Lambda Architecture is most useful in situations where real-time and historical data processing are important. However, in situations where this isn’t a factor, other approaches may be a wiser choice and result in lower system complexity, reduced costs, and fewer organizational overheads to maintain it.
What Are The Best Tools For Implementing Lambda Architecture?
Let’s refer again to our example: an e-commerce platform that wants to process large volumes of transactional and behavioral (customer) data in real-time in a way that is fault-tolerant and scalable to business growth.
Processing this data allows the platform to provide personalized recommendations and dynamic pricing to customers while analyzing usage trends, customer behavior, and conducting inventory management.
Here’s a break-down of two leading product ranges (Apache and Microsoft Azure) that could be used to implement Lambda Architecture, which we’ve already established as an excellent solution for this type of use case:
Component and Associated Layer: Batch Processing (Batch Layer)
Product: Apache Hadoop (or) Microsoft Azure HDInsight / Synapse Analytics
Role: Distributed storage and processing of large datasets. Handles batch processing of historical data, enabling in-depth analysis and reporting.

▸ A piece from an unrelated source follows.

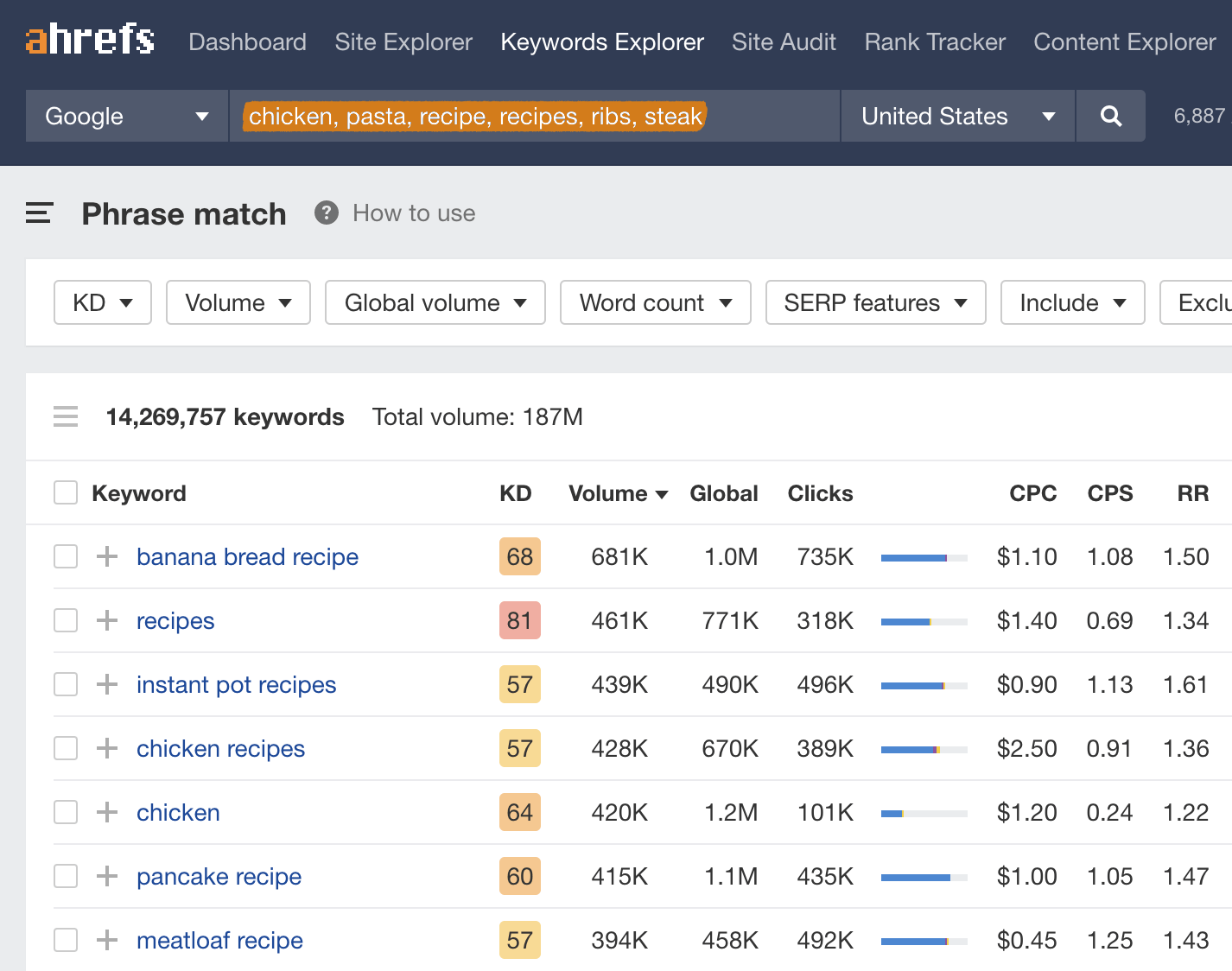Viewport: 1232px width, 971px height.
Task: Go to Site Explorer in the navigation
Action: pyautogui.click(x=403, y=41)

Component and Associated Layer: Data Storage (Batch Layer)
Product: Hadoop Distributed File System (HDFS) (or) Azure Data Lake Storage (ADLS)
Role: Primary storage system that stores raw, immutable data efficiently across a distributed environment, ensuring high availability and scalability.
Component and Associated Layer: Data Orchestration (Batch Layer)
Product: Apache Oozie (or) Azure Data Factory
Role: Orchestrates and automates complex data workflows, ensuring that data is processed in the correct sequence and distributed to the appropriate layers.
Component and Associated Layer: Data Streaming (Ingesting into Batch and Speed Layers)
Product: Apache Kafka (or) Azure Event Hubs
Role: Real-time data streaming platform that ingests, buffers, and processes large volumes of data in real-time, providing a continuous flow to batch and speed layers.
Component and Associated Layer: Real-Time Processing (Speed Layer)
Product: Apache Spark Streaming / Storm (or) Azure Stream Analytics
Role: Processes real-time data streams with low latency, allowing for immediate data insights and action. Ideal for scenarios where up-to-the-second data processing is critical.
Component and Associated Layer: Serving / Views Storage (Serving Layer)
Product: Apache Cassandra (or) Azure Cosmos DB
Role: Stores real-time views with high write throughput and low latency, ensuring data is readily available for fast, real-time querying and decision-making.
Component and Associated Layer: Batch Views Storage (Serving Layer)
Product: Apache HBase (or) Azure SQL Database / Azure Synapse Analytics
Role: Stores precomputed views of historical data optimized for quick access to large datasets. Essential for generating reports and supporting complex queries efficiently.
A solution based on Apache products can be seen in the image below:
A solution based on Microsoft Azure products can be seen in the image below:
Is Lambda Architecture Right For YOU?
Lambda Architecture is a robust solution for data processing, offering a well-balanced approach to managing latency, throughput, and fault tolerance. It’s an excellent and scaleable choice for organizations that need to process real-time data quickly while still analyzing large amounts of historical data without performance loss.
However, Lambda Architecture can be costly and complex and brings challenges associated with data duplication. These should all be considered before thinking it a perfect solution in all situations, as in some, it may simply be overkill!